**Task input:**
/---

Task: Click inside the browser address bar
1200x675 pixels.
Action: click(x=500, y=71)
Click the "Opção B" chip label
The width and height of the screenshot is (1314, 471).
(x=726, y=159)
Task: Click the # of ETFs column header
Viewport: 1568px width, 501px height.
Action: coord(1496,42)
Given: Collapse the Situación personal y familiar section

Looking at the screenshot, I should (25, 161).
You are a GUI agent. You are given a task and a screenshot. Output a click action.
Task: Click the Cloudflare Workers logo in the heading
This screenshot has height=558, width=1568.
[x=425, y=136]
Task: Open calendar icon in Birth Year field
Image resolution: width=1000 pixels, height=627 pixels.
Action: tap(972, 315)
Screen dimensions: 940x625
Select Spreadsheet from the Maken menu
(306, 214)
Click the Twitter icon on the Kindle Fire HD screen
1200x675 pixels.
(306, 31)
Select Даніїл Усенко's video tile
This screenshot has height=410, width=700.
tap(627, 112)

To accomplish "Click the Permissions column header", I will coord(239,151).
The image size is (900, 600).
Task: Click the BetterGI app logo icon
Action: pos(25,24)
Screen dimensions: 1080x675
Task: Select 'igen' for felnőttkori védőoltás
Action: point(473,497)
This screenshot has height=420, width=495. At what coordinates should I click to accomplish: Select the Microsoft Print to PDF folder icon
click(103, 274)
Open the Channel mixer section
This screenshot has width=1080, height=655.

\---

**To do:** Every line above that holds the string "Open" should be returned.

**Task solution:**
Task: Open calendar icon in Birth Year field
Open the Channel mixer section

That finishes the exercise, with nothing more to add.